▸ WORK ITEM: Return every line from the records below with the string "will".

== == ==

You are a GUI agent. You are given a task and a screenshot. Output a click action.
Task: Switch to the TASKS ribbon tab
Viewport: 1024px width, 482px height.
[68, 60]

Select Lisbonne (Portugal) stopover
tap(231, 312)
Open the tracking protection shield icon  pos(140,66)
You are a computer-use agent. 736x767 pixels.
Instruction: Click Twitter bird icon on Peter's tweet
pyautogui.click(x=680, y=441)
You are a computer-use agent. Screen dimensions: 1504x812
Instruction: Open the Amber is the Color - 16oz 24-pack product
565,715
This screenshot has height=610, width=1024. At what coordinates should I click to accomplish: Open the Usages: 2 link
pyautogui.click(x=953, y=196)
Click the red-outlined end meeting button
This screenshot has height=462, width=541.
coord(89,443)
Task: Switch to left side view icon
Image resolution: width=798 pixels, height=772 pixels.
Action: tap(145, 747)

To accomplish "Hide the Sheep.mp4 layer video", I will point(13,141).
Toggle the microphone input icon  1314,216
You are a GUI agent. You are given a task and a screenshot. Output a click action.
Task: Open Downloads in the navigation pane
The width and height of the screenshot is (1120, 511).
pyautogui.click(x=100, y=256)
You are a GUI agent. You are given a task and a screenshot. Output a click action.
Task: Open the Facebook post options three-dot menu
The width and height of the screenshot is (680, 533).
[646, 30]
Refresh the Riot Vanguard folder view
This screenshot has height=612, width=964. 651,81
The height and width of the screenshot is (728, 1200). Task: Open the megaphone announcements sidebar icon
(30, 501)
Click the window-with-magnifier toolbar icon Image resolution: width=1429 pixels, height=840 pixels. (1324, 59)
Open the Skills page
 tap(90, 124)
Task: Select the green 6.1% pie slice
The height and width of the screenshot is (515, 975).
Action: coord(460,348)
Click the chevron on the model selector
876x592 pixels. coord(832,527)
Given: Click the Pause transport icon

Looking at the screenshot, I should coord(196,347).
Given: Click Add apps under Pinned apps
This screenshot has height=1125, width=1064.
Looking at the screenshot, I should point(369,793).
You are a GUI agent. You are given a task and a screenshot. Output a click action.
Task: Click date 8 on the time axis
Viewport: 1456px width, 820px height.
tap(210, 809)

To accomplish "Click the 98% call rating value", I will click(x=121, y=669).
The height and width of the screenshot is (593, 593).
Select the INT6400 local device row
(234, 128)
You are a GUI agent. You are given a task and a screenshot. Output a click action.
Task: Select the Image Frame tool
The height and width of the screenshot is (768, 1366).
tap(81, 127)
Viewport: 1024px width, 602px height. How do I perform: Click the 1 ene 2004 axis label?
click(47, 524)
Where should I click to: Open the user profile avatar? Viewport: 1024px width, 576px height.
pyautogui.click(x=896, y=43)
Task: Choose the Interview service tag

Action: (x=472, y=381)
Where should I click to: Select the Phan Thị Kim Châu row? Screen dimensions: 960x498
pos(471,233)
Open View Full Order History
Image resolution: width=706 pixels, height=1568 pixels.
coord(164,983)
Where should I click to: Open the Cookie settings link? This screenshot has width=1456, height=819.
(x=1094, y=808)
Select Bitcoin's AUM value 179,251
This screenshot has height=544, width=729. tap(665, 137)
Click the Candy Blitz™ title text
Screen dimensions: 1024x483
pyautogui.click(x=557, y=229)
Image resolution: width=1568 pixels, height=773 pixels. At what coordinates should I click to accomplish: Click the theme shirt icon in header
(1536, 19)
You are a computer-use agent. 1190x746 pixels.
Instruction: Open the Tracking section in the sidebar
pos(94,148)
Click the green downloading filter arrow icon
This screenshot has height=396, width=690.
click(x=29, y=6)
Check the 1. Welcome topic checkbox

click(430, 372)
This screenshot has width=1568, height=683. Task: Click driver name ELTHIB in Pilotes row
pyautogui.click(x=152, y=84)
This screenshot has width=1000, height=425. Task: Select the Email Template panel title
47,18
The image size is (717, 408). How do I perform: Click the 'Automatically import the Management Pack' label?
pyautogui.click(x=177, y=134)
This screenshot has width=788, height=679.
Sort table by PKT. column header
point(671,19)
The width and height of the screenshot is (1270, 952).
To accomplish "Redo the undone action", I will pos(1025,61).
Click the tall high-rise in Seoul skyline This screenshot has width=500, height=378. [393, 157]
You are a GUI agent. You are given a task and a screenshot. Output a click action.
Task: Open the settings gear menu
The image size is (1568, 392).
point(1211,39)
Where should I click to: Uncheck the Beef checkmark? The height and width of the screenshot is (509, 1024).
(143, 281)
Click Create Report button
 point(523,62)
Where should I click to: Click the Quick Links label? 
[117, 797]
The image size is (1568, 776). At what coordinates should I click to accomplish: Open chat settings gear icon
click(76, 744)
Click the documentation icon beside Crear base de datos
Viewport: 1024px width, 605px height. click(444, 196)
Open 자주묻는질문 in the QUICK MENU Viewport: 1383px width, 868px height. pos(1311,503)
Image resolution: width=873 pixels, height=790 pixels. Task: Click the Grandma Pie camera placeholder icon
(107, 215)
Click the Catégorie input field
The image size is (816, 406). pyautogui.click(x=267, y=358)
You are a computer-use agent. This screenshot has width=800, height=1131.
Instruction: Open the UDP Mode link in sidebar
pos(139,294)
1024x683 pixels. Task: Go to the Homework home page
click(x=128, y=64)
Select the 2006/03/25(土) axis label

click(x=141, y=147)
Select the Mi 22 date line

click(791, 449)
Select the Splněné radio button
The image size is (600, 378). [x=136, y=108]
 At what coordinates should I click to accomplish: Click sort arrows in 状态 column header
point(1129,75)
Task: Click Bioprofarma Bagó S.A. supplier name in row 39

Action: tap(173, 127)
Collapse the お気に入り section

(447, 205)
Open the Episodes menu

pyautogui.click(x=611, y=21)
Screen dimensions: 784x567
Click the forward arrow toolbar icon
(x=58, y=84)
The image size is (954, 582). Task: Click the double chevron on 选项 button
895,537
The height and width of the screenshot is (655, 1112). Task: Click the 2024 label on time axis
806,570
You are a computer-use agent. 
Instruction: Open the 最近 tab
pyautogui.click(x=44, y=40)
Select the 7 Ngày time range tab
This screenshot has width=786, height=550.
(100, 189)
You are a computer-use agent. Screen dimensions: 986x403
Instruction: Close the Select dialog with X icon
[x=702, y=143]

== == ==

▸ WRITTEN RESPONSE:
To accomplish "Hide the Sheep.mp4 layer video", I will point(13,141).
To accomplish "Click the 98% call rating value", I will click(x=121, y=669).
To accomplish "Redo the undone action", I will pos(1025,61).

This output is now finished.